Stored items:
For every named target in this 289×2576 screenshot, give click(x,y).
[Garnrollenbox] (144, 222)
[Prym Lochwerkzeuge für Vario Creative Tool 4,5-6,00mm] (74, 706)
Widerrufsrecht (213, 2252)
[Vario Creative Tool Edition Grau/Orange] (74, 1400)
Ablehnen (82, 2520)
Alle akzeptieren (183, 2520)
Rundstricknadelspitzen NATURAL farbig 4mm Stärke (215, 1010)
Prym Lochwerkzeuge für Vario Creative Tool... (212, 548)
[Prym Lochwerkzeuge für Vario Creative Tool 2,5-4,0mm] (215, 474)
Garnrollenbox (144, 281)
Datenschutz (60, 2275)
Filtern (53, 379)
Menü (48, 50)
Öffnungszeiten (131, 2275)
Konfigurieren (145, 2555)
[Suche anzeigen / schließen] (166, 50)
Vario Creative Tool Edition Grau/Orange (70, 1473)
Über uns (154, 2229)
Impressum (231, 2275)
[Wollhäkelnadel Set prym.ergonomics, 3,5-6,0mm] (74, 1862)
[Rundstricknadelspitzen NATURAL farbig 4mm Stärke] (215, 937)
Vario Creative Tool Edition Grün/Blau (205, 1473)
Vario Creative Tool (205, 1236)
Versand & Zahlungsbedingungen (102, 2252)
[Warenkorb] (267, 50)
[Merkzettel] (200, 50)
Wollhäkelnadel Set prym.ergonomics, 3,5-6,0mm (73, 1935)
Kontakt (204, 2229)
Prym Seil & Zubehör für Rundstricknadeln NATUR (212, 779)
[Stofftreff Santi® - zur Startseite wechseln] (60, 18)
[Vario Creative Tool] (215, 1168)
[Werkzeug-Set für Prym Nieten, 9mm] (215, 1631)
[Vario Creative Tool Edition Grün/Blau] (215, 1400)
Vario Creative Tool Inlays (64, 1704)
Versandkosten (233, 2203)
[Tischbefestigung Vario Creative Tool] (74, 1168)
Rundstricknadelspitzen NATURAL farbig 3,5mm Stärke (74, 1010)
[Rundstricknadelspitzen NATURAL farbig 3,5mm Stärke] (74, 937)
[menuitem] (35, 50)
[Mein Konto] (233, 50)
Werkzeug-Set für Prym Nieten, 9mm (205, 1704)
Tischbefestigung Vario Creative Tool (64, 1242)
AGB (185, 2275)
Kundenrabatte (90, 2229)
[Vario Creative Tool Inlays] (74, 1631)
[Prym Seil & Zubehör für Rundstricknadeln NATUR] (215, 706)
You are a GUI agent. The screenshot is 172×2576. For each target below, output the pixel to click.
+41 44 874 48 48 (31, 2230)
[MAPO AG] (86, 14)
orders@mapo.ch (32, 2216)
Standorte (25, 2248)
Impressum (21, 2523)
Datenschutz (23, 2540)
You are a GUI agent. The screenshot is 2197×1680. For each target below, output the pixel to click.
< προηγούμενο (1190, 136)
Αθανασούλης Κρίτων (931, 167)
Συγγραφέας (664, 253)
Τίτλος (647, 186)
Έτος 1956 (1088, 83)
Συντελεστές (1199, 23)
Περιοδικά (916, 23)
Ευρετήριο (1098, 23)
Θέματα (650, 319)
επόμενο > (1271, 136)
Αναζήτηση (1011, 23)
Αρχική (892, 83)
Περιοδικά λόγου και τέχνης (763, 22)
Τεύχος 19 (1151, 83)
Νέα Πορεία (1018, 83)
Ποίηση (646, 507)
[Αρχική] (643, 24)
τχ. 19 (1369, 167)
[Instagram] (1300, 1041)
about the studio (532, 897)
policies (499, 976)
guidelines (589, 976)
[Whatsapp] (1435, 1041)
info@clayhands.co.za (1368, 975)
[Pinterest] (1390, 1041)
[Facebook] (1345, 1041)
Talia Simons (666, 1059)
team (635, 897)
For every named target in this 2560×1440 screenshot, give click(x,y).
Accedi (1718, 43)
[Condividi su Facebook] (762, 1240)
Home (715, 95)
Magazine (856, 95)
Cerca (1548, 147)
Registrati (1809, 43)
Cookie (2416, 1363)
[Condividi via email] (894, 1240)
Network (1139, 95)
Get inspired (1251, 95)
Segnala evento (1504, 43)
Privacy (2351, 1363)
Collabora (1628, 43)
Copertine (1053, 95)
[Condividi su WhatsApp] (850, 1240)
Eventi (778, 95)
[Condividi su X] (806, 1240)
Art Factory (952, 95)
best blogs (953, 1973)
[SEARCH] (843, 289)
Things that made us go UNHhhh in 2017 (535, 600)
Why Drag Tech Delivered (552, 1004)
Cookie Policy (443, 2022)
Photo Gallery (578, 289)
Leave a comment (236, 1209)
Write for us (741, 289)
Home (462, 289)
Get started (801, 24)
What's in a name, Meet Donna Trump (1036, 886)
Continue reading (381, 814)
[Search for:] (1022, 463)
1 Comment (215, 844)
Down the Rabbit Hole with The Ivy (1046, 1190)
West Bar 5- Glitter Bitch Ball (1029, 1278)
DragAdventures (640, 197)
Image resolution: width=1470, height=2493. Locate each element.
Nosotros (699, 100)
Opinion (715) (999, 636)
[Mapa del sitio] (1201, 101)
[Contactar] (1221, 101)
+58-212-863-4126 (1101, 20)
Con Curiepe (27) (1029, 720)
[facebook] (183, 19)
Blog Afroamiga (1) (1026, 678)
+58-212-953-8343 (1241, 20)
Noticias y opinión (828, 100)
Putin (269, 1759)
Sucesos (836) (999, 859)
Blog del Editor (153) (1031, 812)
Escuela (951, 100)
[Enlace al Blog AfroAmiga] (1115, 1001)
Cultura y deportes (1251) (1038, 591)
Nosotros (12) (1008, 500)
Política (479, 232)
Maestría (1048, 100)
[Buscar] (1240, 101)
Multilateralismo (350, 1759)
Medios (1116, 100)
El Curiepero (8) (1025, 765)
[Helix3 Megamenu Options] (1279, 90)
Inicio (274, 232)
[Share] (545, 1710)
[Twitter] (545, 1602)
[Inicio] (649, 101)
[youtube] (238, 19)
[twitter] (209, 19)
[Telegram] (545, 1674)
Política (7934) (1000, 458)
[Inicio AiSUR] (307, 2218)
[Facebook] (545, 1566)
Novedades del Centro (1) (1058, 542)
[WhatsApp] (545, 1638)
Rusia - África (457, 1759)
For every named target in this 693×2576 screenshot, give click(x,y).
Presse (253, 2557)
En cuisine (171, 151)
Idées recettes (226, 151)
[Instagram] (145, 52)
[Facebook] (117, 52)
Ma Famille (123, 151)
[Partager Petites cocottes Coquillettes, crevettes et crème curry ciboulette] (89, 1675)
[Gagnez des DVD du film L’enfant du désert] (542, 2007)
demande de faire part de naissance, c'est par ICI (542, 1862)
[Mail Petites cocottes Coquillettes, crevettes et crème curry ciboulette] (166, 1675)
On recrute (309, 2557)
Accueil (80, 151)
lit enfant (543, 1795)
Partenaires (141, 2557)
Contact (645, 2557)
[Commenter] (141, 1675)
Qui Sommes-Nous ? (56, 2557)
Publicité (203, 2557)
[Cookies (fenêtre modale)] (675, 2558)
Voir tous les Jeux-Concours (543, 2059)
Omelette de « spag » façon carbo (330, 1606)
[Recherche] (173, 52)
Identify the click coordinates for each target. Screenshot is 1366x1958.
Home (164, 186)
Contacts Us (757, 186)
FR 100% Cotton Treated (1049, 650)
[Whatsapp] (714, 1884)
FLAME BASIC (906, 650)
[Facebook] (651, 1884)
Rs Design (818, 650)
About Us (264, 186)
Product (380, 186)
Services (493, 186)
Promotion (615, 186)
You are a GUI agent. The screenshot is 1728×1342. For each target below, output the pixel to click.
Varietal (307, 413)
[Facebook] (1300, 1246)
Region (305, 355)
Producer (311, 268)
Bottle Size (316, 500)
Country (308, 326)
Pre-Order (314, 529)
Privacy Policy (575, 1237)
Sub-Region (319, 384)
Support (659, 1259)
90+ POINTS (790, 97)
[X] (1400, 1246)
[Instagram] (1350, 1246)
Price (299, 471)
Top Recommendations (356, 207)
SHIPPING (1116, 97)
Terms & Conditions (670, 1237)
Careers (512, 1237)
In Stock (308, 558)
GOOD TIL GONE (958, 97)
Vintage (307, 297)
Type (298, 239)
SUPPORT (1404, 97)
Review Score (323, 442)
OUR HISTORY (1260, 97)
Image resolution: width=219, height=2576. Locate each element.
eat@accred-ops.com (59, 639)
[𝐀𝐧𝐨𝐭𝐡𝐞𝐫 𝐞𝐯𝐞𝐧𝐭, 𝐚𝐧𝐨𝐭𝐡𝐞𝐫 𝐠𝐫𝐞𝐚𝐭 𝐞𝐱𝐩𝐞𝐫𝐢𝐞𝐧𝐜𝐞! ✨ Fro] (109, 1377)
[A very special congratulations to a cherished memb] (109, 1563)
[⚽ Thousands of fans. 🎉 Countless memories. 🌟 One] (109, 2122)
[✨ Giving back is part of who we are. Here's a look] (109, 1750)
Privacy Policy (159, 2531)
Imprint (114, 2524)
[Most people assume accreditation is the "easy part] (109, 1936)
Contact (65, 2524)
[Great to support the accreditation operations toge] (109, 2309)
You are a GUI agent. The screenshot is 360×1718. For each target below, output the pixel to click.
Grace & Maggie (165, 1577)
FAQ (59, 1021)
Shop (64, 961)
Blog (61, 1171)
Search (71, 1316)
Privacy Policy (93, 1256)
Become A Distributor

WHAT YOU NEED TO DO - Look back at the entries above. Retype the line with "[Instagram] (1300, 1041)", the line with "Cookie Policy (443, 2022)", and all lines in between.

RESPONSE AREA -
[Instagram] (1300, 1041)
about the studio (532, 897)
policies (499, 976)
guidelines (589, 976)
[Whatsapp] (1435, 1041)
info@clayhands.co.za (1368, 975)
[Pinterest] (1390, 1041)
[Facebook] (1345, 1041)
Talia Simons (666, 1059)
team (635, 897)
For every named target in this 2560×1440 screenshot, give click(x,y).
Accedi (1718, 43)
[Condividi su Facebook] (762, 1240)
Home (715, 95)
Magazine (856, 95)
Cerca (1548, 147)
Registrati (1809, 43)
Cookie (2416, 1363)
[Condividi via email] (894, 1240)
Network (1139, 95)
Get inspired (1251, 95)
Segnala evento (1504, 43)
Privacy (2351, 1363)
Collabora (1628, 43)
Copertine (1053, 95)
[Condividi su WhatsApp] (850, 1240)
Eventi (778, 95)
[Condividi su X] (806, 1240)
Art Factory (952, 95)
best blogs (953, 1973)
[SEARCH] (843, 289)
Things that made us go UNHhhh in 2017 (535, 600)
Why Drag Tech Delivered (552, 1004)
Cookie Policy (443, 2022)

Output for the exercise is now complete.